Keywords related to systematic reviews and chronic ankle instability will be used. The following search strategy will be modified for use in the respective databases. Mesh terms (“ankle”, “ankle joint”, “lateral ligament, ankle”, “cumulative trauma disorders”, “chronic pain”, “ankle injuries”, “sprains and strains”, “joint instability”, “review”, “meta-analysis” and “meta-analysis as topic”) will be used in conjunction with keywords searched in the title and abstract (ankle* OR talocrural, instability OR sprain OR injury, perceived OR chronic OR functional OR mechanical OR recurrent OR repeated OR repetitive, meta-analysis OR systematic).
Our review targets systematic reviews of risk factors associated with CAI in adults and/or children. We define CAI as a multifaceted condition that may present as either mechanical ankle instability (MAI) of lateral ligaments, perceived instability, recurrent ankle sprains or a combination of the three [3, 4]. How each systematic review and the studies within them define chronic ankle instability will be compared to previous classifications  endorsed by the International Ankle Consortium, which are outlined in Table 1. How systematic reviews define CAI will be used to assess the homogeneity of the population.
The review will identify and examine systematic reviews that have examined factors contributing to CAI (i.e. postural control, neuromuscular control, kinematics, kinetics and bone and ligament structure). Deficits may include, but are not limited to, balance, proprioception, functional performance measures, force and joint angle measures (of the hip, knee, ankle and torso), gross muscle activity, spinal and cortical measures of excitability, mechanical laxity and bone alignment in the foot.
Collins and Fauser  stated a systematic review is characterised by explicit, transparent and reproducible methods. Systematic reviews should typically include a narrow-focus question, comprehensive literature search, criterion-based evidence selection, strict validity evaluation and an objective/quantitative summary . To be included, systematic reviews need to (i) complete a comprehensive search of the literature with or without meta-analysis, (ii) answer a focused question and (iii) clearly define the criteria of the search strategy and selection and inclusion of studies. Eligible reviews must also be published in a peer-reviewed journal and include adults and/or children with CAI compared to a healthy population. Study selection will not be restricted by language, that is, potential studies published in a language other than English will be translated and assessed for inclusion. Systematic reviews on patients with an injury (fractures, dislocations) or recovering from surgery will be excluded. Studies using a non-systematic review methodology (e.g. RCTs, cohort studies, case-control studies and cross-sectional studies) will be excluded.

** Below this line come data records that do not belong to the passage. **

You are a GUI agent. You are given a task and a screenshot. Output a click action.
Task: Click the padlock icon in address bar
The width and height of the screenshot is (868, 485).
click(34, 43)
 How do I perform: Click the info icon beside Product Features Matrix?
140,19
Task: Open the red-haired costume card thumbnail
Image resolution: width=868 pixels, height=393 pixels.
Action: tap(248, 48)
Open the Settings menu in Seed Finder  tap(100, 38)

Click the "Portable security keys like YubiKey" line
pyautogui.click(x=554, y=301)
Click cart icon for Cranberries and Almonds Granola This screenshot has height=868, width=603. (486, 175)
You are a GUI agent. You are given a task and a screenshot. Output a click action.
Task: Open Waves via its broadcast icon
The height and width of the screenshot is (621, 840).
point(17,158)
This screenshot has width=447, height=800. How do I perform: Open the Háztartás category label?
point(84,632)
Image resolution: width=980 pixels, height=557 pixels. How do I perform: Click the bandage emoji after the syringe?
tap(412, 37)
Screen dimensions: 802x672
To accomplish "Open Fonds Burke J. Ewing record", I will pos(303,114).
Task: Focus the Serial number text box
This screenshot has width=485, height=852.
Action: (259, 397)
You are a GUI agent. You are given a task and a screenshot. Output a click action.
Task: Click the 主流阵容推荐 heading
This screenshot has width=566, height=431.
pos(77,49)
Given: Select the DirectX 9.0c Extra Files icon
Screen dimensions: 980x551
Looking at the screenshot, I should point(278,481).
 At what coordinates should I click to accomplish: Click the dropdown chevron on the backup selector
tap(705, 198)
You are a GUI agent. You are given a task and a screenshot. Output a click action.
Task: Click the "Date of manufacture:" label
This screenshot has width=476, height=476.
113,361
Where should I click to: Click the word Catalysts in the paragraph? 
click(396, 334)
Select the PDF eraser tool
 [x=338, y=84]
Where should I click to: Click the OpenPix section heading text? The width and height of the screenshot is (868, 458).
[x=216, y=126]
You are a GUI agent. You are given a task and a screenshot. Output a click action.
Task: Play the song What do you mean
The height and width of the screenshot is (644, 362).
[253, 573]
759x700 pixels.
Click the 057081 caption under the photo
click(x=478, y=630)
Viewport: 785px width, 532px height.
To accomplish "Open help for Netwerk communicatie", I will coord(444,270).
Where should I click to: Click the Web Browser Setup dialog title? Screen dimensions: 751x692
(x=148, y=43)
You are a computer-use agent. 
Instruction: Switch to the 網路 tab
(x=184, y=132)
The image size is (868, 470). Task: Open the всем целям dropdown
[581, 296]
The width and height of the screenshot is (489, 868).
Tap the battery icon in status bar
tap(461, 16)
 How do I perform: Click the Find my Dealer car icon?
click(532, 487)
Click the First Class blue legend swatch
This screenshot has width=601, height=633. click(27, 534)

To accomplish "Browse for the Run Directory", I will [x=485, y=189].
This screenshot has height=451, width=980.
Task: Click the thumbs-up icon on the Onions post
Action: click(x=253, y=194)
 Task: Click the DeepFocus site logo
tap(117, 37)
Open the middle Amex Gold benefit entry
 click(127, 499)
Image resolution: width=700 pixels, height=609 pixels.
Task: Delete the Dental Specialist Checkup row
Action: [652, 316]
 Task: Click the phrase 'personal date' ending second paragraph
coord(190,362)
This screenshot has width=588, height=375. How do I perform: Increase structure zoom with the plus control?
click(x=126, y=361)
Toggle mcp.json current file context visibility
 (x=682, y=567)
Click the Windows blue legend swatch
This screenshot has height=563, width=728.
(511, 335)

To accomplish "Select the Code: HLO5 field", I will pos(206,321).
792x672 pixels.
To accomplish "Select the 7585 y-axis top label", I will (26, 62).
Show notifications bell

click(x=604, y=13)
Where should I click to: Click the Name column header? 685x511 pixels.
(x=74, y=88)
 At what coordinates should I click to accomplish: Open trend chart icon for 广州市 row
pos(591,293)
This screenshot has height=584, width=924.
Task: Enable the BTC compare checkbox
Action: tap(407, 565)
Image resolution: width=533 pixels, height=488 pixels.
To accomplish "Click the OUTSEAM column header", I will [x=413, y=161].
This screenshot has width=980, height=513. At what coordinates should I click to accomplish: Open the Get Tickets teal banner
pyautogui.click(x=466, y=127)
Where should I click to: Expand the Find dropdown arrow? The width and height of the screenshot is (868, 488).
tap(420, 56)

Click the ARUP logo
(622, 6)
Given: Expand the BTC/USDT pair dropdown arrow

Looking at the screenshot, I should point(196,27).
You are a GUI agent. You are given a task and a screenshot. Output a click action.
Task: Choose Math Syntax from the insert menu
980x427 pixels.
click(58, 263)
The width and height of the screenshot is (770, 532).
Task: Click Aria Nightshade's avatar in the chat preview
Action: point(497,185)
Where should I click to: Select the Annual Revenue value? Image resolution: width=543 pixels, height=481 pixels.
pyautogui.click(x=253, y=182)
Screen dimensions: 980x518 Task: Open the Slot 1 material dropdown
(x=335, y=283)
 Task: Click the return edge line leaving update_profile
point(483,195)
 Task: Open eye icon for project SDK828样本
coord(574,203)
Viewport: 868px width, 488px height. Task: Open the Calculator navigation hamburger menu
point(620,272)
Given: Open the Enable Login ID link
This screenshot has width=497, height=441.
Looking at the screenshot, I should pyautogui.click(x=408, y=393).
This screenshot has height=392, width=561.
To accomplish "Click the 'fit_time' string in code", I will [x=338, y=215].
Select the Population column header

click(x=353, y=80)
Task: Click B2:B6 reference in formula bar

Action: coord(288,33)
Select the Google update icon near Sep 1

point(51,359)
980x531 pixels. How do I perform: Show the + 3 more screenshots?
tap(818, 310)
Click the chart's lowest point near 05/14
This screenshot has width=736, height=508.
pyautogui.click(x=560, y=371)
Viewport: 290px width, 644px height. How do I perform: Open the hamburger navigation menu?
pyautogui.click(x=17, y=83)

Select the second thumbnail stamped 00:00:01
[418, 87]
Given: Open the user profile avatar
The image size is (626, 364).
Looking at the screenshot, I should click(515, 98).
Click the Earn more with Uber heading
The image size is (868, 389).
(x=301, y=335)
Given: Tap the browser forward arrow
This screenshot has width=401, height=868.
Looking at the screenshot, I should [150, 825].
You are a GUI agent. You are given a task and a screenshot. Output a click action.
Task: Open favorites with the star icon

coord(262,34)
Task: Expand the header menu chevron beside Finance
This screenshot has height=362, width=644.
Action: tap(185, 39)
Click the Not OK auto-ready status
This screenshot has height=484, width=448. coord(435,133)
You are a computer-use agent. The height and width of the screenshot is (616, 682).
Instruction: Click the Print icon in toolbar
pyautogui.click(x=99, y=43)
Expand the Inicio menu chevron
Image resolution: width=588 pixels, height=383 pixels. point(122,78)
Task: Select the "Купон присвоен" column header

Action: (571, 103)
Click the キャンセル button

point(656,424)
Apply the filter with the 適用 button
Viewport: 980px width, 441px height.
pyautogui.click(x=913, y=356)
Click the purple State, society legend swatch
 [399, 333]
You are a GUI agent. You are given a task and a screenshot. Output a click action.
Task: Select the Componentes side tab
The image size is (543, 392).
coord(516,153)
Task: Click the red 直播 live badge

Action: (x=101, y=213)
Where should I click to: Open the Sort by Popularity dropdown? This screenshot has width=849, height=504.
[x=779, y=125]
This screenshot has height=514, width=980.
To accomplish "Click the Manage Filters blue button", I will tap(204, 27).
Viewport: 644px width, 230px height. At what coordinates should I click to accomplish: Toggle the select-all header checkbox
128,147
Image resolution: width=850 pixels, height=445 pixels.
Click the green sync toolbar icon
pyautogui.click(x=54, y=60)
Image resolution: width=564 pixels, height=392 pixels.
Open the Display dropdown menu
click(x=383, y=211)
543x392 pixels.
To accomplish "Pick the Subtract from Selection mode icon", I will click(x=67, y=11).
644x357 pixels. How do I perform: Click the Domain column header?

Two reviewers will screen all articles identified from the search. First, titles of articles returned from initial searches will be screened based on the eligibility criteria outlined above. Second, abstracts identified as potentially relevant based on the title will be assessed using the same criteria. Third, to seriously consider the remaining articles after exclusion based on the abstract, full texts will be screened for applicability. Finally, references of all seriously considered articles will be hand-searched to identify any relevant systematic reviews missed in the search strategy. Any disagreement between the two reviewers over the study relevance will be resolved by discussion to meet a consensus. If consensus is not reached, a third independent reviewer will be asked to assess the review relevance.
Systematic review quality and potential bias will be assessed using a modified tool (outlined in Table 2) based on the criteria outlined in the R-AMSTAR tool. R-AMSTAR was originally developed for quality appraisal of the systematic reviews of intervention studies . For appropriate quality assessment of the systematic reviews of observational studies, we modified the R-AMSTAR tool based on the recommended reporting outcomes of the STROBE statement  and common biases identified in the observational studies . A copy of the modified R-AMSTAR is also available (see Additional file 3). The PRISMA statement will also be used to screen the methodological reporting of the systematic reviews  before critically appraising each review using the modified R-AMSTAR tool . Critical appraisal and data extraction of all relevant studies will be completed by two reviewers. To ensure consistency, findings of the reviewers will be compared. Disagreements between the two reviewers over methodological quality will be resolved through discussion to reach a consensus. If a consensus is not reached by discussion, a third, independent reviewer will then be asked to make a final decision.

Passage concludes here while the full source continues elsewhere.